「生」と「死」について考えさせてくれる、あるがん患者の「冒険談」
- キーワード
- がん闘病記
- 作者
- フツー
- 作品
- 『ガンカンジャ』
- 単行本
- 『ガンカンジャ』(KADOKAWA、アスキー・メディアワークス、既刊4巻、2016年)
作品概要
父をがんで亡くした作家・フツーにより描かれた、若いがん患者の闘病記。4人家族の長男、付き合って2年になる彼女がいる、どこにでもいそうな平凡な26歳の青年は、ある日、腰痛で行った病院で末期がんと診断される。突然のがん宣告に戸惑いながらも、奇跡を夢見ながら治療を受ける主人公と周りの人々の日常が映し出されている。抗がん剤治療の副作用やがんの進行による痛みなどの問題、周りのがん患者の話、家族や知人との会話の中で交わされる冗談など、多角的な視点から闘病生活を垣間見ることができる作品。
家族と知人が登場する現実世界と、謎の生き物たちが住むファンタジックな森の世界が交互に登場する独特な設定で、エッセイマンガと絵本の要素を併せ持つ本作は、韓国のウェブトゥーン(ウェブマンガ)作品で、本来縦スクロール形式で制作された。単行本ではページ毎に4コマが2列ずつ(計8コマ)入れられている。
本国の韓国では発表後大きな反響を呼び、ドラマとしても制作されたほか、2014年、韓国漫画大賞(今日のウリ漫画賞)を受賞。日本やアメリカでも翻訳・発表された。
「医療マンガ」としての観点
2人に1人は生涯でがんに罹患すると言われている時代。がん経験者やその家族はもちろん、がんを経験したことがない人でも自分と重ねながら読むことができるということだけでも貴重な作品だと言える。

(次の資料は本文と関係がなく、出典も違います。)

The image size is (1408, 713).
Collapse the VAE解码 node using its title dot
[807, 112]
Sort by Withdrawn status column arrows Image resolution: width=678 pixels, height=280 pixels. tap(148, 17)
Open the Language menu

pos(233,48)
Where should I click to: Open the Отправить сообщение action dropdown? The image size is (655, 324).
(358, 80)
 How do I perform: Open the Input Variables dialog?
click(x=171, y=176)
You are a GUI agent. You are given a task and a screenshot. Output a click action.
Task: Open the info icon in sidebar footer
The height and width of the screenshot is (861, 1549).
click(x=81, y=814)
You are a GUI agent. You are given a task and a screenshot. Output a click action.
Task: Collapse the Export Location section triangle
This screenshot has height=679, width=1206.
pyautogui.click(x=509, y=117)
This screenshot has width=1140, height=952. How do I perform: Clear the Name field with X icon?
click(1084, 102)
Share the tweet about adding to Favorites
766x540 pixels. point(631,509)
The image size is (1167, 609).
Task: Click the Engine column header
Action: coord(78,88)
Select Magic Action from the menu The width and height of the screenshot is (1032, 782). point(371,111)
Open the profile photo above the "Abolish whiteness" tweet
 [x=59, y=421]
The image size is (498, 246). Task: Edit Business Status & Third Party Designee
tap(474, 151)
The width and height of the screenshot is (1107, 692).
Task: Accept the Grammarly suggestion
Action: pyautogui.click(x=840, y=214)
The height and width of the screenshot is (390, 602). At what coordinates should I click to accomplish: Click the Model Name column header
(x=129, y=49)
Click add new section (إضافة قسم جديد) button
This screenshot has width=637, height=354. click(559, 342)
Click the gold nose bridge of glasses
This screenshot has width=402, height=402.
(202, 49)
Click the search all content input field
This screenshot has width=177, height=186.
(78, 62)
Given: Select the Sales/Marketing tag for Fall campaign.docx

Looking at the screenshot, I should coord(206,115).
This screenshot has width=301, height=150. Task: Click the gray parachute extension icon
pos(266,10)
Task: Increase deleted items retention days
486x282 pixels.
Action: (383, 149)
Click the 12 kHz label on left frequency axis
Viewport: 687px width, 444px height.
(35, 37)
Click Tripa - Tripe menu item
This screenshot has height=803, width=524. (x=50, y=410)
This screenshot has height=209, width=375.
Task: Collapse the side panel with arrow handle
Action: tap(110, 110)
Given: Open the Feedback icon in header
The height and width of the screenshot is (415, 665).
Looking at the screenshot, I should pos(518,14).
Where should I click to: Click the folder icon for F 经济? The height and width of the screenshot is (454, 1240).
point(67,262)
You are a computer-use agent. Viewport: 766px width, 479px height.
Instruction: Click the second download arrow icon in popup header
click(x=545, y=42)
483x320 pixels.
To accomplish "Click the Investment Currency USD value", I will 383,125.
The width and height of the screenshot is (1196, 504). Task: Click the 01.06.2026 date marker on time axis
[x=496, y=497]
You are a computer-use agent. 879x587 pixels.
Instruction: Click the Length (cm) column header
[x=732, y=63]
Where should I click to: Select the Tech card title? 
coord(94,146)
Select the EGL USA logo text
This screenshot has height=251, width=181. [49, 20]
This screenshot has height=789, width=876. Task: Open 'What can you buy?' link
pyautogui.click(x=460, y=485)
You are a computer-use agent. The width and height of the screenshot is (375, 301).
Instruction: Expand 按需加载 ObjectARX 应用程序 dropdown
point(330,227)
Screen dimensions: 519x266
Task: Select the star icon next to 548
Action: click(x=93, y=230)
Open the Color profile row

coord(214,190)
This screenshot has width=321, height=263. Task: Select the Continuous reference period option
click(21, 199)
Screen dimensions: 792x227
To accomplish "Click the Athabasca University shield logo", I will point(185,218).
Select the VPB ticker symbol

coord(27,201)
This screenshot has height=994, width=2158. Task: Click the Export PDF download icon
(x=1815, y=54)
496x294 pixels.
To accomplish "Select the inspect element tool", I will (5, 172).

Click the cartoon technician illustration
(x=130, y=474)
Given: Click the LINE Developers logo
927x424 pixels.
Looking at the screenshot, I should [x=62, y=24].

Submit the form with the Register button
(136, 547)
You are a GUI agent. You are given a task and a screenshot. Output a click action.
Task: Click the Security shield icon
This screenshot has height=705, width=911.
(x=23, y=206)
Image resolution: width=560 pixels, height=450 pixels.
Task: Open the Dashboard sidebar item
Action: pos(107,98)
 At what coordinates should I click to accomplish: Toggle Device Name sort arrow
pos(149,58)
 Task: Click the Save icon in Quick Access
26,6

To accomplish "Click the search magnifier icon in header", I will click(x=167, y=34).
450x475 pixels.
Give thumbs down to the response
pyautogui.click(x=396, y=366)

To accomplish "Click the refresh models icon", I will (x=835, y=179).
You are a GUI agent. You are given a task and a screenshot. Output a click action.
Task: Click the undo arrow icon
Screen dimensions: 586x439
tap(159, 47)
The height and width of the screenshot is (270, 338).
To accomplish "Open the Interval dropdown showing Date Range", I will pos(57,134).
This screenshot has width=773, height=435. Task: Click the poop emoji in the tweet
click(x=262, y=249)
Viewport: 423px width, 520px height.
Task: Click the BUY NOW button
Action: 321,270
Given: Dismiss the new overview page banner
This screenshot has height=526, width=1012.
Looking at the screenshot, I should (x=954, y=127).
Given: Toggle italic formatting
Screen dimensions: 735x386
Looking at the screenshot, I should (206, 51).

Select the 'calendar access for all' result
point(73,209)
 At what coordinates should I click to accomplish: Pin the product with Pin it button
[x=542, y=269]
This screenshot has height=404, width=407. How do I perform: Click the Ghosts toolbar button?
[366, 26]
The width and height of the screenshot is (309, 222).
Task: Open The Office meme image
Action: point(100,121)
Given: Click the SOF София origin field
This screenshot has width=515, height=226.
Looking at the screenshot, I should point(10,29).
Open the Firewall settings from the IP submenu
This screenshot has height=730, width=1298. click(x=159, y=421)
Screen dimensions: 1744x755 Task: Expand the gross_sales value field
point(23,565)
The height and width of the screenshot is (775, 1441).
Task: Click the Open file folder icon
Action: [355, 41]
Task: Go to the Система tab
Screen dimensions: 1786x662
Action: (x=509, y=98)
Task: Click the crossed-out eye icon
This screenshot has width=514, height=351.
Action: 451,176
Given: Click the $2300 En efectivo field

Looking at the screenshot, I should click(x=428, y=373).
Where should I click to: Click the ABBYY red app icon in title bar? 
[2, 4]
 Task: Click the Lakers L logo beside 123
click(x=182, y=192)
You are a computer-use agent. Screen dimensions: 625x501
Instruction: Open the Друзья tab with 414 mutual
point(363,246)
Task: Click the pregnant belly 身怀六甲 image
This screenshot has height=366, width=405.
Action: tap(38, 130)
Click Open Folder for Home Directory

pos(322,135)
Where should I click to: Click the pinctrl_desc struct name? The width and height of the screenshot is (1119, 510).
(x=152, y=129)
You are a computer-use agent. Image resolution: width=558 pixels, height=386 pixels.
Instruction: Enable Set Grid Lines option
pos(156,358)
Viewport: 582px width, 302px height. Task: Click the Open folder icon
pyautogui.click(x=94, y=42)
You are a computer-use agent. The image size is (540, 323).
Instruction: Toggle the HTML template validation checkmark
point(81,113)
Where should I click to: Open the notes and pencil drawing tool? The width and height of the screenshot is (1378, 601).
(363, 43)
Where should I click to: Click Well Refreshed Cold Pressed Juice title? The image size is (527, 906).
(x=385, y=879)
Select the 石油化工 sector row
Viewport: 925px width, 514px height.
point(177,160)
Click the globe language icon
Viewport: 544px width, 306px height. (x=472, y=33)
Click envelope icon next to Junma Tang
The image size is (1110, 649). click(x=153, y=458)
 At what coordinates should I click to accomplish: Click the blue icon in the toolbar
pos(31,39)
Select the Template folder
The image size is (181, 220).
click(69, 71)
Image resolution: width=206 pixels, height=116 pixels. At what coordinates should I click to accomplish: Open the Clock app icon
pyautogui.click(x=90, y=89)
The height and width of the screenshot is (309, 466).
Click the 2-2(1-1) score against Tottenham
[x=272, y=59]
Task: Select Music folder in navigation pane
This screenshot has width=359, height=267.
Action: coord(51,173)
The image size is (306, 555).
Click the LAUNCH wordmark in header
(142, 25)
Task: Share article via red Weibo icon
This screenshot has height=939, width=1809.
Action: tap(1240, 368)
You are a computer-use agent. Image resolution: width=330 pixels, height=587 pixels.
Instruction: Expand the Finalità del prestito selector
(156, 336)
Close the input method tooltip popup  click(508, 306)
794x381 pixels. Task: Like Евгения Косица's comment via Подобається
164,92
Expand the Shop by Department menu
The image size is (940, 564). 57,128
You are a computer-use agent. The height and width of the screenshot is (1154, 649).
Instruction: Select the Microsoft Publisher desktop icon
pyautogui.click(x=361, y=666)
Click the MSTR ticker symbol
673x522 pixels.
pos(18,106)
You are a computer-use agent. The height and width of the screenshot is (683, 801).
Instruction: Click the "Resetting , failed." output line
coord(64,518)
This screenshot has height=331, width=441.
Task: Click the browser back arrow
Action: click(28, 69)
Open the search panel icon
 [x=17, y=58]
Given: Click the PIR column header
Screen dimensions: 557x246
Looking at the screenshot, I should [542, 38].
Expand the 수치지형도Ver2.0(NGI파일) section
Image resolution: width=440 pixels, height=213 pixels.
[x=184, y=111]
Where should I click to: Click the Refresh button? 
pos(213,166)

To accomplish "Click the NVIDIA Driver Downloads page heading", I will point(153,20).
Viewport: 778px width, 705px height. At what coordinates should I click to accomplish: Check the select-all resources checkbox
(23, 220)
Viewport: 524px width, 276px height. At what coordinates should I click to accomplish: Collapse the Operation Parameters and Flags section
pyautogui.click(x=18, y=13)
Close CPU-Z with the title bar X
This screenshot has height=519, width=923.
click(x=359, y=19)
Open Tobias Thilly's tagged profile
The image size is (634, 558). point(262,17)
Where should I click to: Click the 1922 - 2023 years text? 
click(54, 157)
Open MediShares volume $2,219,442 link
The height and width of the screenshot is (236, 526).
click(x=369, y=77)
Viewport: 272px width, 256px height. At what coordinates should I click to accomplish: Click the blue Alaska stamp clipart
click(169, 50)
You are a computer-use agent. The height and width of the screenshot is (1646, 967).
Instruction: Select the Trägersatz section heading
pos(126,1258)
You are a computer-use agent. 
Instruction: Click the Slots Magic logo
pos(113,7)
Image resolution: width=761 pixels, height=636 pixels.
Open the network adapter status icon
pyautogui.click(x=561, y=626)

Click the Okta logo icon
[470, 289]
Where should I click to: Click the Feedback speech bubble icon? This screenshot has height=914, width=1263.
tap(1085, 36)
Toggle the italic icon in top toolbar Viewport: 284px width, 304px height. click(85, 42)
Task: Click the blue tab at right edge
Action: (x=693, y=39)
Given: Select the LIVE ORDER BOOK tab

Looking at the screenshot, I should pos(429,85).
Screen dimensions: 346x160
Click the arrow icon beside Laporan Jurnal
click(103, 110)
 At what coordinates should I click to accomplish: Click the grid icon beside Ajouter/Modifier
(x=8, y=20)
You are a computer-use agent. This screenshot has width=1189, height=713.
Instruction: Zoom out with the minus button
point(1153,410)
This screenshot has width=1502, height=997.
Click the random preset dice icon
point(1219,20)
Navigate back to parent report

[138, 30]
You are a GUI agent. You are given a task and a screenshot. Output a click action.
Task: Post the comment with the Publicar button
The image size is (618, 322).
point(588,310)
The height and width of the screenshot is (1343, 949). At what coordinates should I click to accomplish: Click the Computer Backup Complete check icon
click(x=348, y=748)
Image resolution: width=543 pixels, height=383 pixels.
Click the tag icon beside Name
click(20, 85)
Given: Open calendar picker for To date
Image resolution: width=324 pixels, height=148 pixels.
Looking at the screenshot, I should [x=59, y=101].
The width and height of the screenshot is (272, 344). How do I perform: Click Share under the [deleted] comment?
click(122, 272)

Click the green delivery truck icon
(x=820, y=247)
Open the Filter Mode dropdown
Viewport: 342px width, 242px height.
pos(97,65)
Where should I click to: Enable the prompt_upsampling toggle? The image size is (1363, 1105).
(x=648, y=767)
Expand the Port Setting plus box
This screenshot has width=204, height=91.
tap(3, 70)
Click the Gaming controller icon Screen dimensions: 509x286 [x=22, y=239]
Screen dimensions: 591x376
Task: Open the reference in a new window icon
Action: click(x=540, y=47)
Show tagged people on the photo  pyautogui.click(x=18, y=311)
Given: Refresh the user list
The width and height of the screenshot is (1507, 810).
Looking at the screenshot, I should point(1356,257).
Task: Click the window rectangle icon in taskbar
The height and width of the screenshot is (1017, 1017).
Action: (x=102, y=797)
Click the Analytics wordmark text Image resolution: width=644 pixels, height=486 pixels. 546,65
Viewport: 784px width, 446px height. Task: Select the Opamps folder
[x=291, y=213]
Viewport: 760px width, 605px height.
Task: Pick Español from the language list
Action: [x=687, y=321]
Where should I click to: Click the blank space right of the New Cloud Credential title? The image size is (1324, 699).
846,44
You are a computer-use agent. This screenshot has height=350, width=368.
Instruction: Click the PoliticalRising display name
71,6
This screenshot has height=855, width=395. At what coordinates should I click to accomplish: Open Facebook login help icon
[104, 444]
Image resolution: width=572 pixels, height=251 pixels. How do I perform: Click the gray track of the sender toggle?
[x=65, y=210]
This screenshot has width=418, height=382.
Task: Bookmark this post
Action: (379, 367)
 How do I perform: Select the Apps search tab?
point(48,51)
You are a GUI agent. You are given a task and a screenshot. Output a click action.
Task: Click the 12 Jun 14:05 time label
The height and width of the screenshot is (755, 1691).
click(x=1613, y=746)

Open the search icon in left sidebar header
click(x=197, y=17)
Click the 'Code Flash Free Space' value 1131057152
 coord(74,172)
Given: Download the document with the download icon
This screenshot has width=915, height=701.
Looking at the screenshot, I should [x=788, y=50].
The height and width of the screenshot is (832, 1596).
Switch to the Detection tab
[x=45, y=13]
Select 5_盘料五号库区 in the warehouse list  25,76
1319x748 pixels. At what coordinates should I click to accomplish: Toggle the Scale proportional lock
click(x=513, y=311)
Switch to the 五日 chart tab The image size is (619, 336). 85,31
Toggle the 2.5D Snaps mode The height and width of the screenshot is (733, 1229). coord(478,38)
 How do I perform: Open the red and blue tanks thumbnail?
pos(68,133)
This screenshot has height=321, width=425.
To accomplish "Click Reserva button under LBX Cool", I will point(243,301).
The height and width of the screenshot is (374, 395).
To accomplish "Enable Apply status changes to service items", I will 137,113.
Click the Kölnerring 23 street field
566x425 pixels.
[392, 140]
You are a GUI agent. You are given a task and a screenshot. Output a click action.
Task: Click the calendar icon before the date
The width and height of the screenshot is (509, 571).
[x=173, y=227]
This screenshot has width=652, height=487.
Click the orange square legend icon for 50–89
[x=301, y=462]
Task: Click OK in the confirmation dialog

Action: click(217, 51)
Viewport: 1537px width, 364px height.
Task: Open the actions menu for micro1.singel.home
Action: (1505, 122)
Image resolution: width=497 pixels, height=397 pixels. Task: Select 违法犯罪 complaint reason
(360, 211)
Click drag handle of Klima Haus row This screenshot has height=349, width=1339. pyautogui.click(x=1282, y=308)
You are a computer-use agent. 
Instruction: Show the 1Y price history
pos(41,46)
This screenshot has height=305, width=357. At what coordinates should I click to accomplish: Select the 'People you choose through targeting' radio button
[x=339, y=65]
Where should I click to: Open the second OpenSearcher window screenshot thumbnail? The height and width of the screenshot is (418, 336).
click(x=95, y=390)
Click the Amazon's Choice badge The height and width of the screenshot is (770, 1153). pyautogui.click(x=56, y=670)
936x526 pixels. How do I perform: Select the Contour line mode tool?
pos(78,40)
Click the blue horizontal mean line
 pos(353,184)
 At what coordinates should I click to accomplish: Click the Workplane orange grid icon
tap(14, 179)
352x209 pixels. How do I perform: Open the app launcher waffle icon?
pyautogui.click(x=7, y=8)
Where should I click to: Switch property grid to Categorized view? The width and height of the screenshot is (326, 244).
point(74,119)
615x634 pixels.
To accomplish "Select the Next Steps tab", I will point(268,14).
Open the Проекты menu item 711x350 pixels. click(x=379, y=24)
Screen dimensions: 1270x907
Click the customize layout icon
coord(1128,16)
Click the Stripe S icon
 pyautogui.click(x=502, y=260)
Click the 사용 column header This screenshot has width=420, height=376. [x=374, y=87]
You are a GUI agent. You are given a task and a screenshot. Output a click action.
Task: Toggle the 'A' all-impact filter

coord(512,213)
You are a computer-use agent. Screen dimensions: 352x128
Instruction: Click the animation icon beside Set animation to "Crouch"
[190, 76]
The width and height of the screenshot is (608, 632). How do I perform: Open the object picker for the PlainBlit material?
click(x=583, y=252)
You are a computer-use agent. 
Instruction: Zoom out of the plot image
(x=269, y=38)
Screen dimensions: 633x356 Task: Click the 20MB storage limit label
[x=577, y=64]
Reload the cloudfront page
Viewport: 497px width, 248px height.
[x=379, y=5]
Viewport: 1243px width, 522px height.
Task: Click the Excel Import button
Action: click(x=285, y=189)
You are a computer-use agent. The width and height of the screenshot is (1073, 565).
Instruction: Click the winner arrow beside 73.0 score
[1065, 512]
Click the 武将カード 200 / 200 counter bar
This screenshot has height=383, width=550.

しかし、実際のところ本作のテーマはがんだけではない。がんを入口としているが、読み進めるうちに、がんという病気の枠を超えて「生きるとは何か」、また「死とは何か」といった哲学的な質問を投げかけてくるのである。発病からその後の展開を追う一般的な闘病記を超え、現実世界と森の世界を行き来しながら「生」と「死」の境界をさまよう主人公の冒険談を描いた本作の魅力は、そこにあると言える。
「がん=死、全ての終わり」という固定観念に立ち向かい、死に対する価値観にも揺さぶりをかける。「がん患者をガンカンジャーにすると、新しい戦隊モノの名前みたいに聞こえる」という、主人公の冗談がタイトルと繋がっていることからも分かるよう、重い題材ながらも、決して悲しみに陥ることなく、明るいストーリーになっている。シンプルな描線と淡い色彩、ほとんど枠線のないコマ割りが合わさって作り出される独自の雰囲気も見どころ。